— BMW has asked a judge to dismiss a BMW M3 engine knocking lawsuit that alleges the M3 S65 engines have defective rotating assemblies that cause problems with the connecting rod bearings.
Plaintiff David Afzal filed the M3 engine lawsuit in 2015 after claiming metal debris from the connecting rod bearings can cause complete engine failure. The plaintiff says his 2001 BMW M3 experienced loud knocking noises from the rod bearings that eventually caused repairs costing $2,000.
Afzal says the M3 should have been repaired under warranty, but the dealer denied there was a problem, which left the plaintiff holding the bill.
BMW says although the plaintiff says he should have an implied warranty as a third-party beneficiary, BMW says other court cases show that a consumer buying a vehicle from a retailer is not in "privity" with the manufacturer. Additionally, the automaker says the plaintiff purchased the M3 from a private party, which makes the implied warranty claims baseless.
In the M3 lawsuit, Afzal claims BMW knew about the alleged connecting rod bearings because of complaints submitted to the government and due to the automaker sending technical service bulletins to dealers. The plaintiff says those bulletins prove BMW knew about the owner complaints and about the alleged defect, but the automaker says the argument fails.
BMW told the court just because the National Highway Traffic Safety Administration hears complaints from consumers, it doesn't automatically mean a defect exists. The automaker also argues that informing dealers about owner complaints through bulletins doesn't say anything about when BMW may have known about the alleged defect.
The automaker also says the case should be dismissed because the accusations made by the plaintiff are too broad. BMW says even after the plaintiff amended the lawsuit, the case should be thrown out because Afzal allegedly didn't give the automaker enough notice and the opportunity to repair the M3.
However, the plaintiff says the vehicle was taken to a BMW dealer twice while the warranty was still in effect, but both times the dealer denied coverage.
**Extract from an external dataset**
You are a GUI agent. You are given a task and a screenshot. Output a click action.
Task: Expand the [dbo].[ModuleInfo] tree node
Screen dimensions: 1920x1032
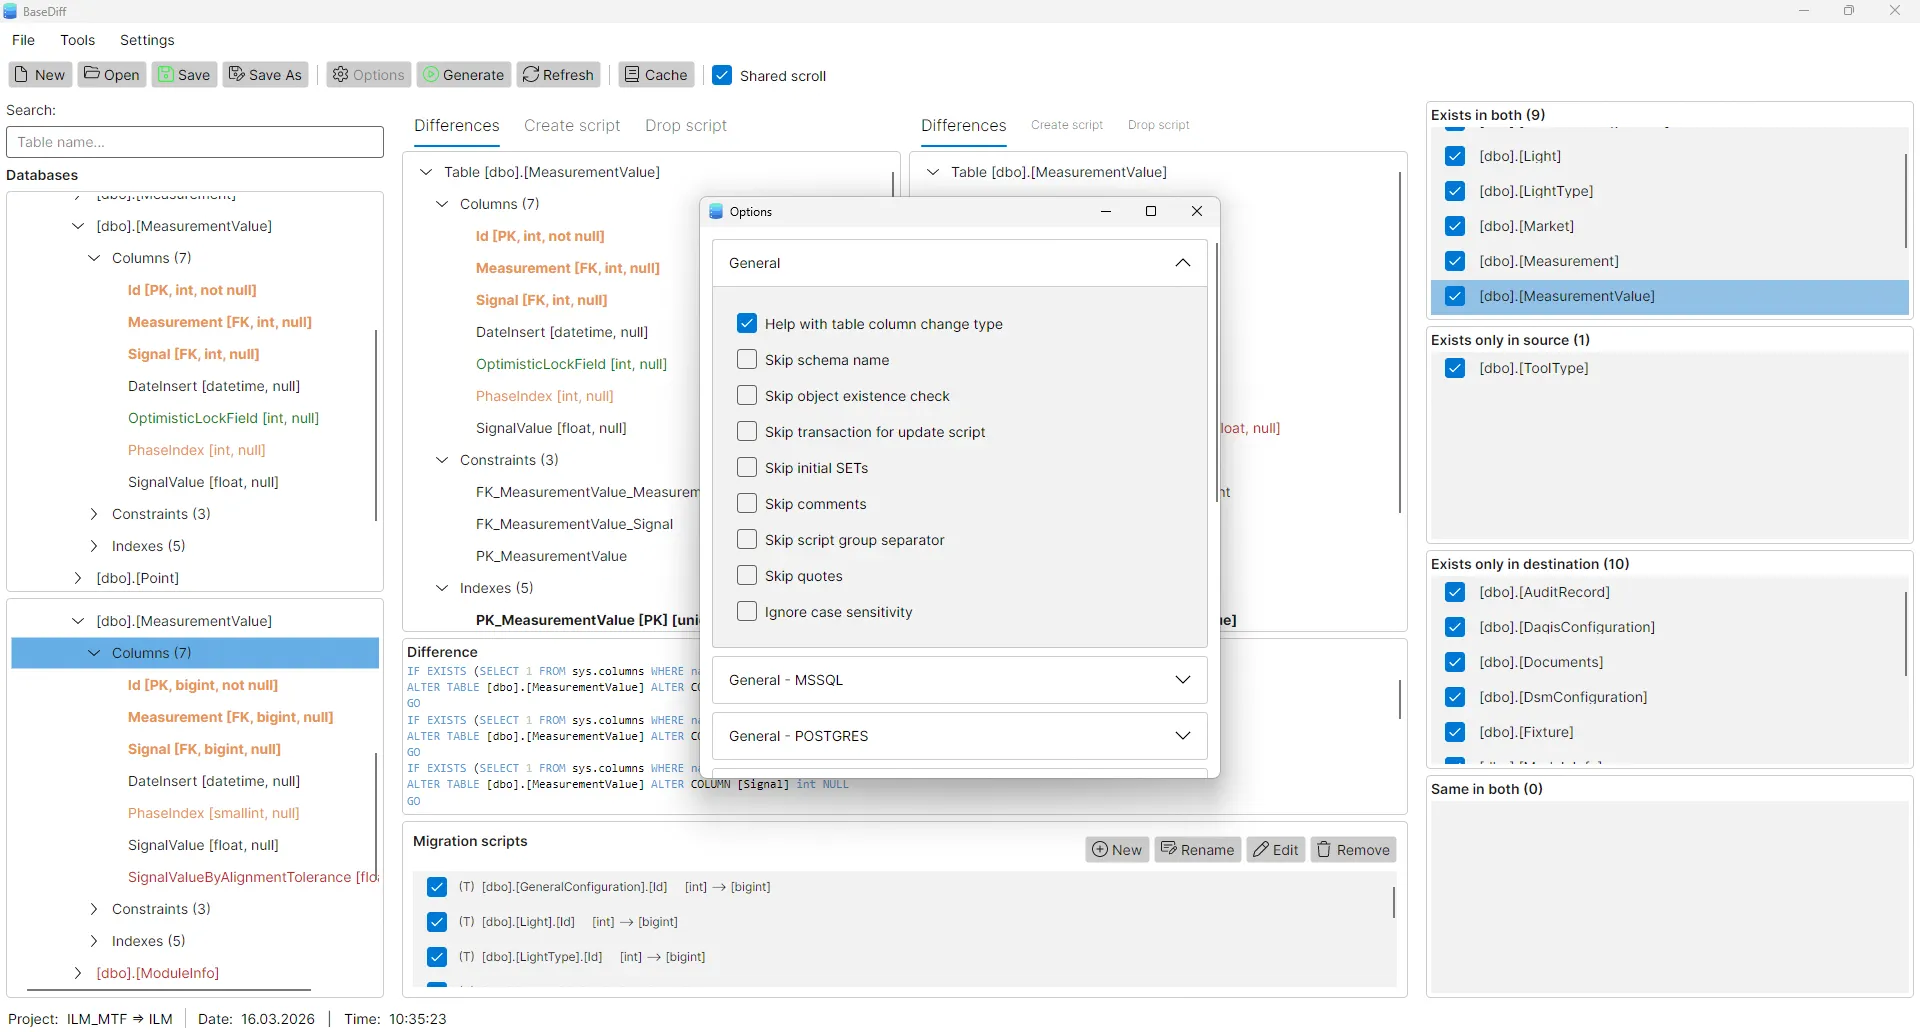78,973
Afzal continues to insist M3 owners have been on the losing end because of BMW's neglect of the M3 engines and the automaker's refusal to repair the vehicles. The plaintiff says the M3 S65 engines typically fail near or shortly after the warranties expire, leaving owners with a huge bill or no vehicle to drive.
The M3 class-action lawsuit includes current and former owners and lessees for model years 2008-2013.
The BMW M3 engine knocking lawsuit was filed in the U.S. District Court for the District of New Jersey, Newark Division - Afzal v. BMW of North America.